With the myWeekly Ad mobile application, CVS offers personalized deals on items a shopper buys most frequently, and enables her to see weekly store specials. Similarly, Walgreens is working to develop personalized health and beauty solutions that combine digital and health care capabilities for its more than 100 million active loyalty program members. These solutions aim to deliver highly personalized services to its customers, with the best promotions offered both in-store and online.

Manufacturers are also espousing personalized communications. Bayer Consumer Health offers shoppers personalized e-mails, special offers, allergy information and ideas to manage allergies for the Claritin brand. Pfizer Consumer Healthcare offers its most loyal shoppers the ability to buy limited-edition ChapStick products — which are hard to find in brick-and-mortar stores — directly from its website.

In an industry that is quickly reaching a digital tipping point, where the majority of growth will come from digital channels, there is an urgent need for chain drug retailers to adapt to and stay ahead of the disruption. To win in this rapidly changing environment — both on the consumer and retail front — it is imperative that retailers and manufacturers comprehensively understand the ecosystem in which each of their most important shoppers lives and communicate with them at the many points of interaction along the path to purchase.

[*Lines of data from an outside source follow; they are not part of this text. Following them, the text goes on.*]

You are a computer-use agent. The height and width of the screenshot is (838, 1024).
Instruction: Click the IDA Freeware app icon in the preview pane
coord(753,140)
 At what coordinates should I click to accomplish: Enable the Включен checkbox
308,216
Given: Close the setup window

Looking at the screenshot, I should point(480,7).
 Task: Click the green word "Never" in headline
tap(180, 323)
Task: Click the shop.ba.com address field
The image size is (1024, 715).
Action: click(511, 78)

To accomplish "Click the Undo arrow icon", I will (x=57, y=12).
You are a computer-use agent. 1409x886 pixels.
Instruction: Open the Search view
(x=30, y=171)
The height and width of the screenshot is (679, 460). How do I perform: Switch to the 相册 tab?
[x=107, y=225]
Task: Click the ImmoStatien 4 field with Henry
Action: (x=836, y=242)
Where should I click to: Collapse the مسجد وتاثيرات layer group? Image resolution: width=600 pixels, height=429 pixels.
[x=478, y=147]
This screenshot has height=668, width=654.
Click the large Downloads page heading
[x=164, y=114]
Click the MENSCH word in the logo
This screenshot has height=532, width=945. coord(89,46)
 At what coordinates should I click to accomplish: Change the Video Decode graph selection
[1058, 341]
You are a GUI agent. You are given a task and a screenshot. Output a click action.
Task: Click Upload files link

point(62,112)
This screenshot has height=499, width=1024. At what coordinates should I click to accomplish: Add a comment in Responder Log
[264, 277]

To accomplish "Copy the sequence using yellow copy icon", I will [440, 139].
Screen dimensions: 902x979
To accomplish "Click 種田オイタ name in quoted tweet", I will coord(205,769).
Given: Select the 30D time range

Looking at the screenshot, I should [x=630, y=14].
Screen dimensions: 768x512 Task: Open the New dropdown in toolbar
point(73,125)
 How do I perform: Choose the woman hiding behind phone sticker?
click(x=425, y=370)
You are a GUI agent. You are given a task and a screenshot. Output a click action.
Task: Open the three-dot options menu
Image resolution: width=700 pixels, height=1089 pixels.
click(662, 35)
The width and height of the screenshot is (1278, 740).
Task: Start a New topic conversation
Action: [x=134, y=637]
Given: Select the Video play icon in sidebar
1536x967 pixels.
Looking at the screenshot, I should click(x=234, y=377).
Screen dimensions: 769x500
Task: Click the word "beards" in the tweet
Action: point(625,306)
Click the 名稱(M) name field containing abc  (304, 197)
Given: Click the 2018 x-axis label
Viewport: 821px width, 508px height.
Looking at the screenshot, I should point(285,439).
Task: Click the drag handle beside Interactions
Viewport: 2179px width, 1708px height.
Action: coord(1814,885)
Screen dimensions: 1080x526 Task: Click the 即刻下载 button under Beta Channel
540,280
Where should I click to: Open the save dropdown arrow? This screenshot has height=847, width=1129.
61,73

Actions beyond setting up a website or offering mobile apps are required. It will be essential for retailers and manufacturers to create personalized demand programs (PDPs) for each of their customers or consumers at the individual level. These programs will involve interacting with the shopper cohesively and along all points of influence along the path to purchase — mobile, social, direct mail, coupons, email and television.

Further, these engagements will have to occur in real time. For PDPs to be successful, the impact of these programs must be measurable and actionable, requiring the development of sophisticated real-time attribution models that process hundreds of factors, are integrated across platforms, are mapped to real-time profiling and have the ability to process the findings.

In this new, fragmented world, how can one reach the most valuable shopper, at the right time, with a relevant message and an attractive offer? How can a retailer or manufacturer anticipate and predict demand to drive loyalty and engagement?

To remain relevant in these disruptive times, retailers and manufacturers must:

• Recognize that disruption is here and anticipate ways in which the traditional business model will be impacted.

• Think forward in order to interact with the shopper where she will be tomorrow, not where she was yesterday. Anticipate millions of evolving consumer segments, not just dozens.

• Engage in personalized communication with shoppers at the individual level, and measure the impact of each interaction.

• Assume everything will be dynamic and in real time, including media measurement and optimization. Embrace the need for the best data, the best analytics and the best technology, all in real time.

• Realize that speed and being nimble are keys to success. Tomorrow is too late.

Robert Sanders is the executive vice president and practice leader for IRI’s health care practice.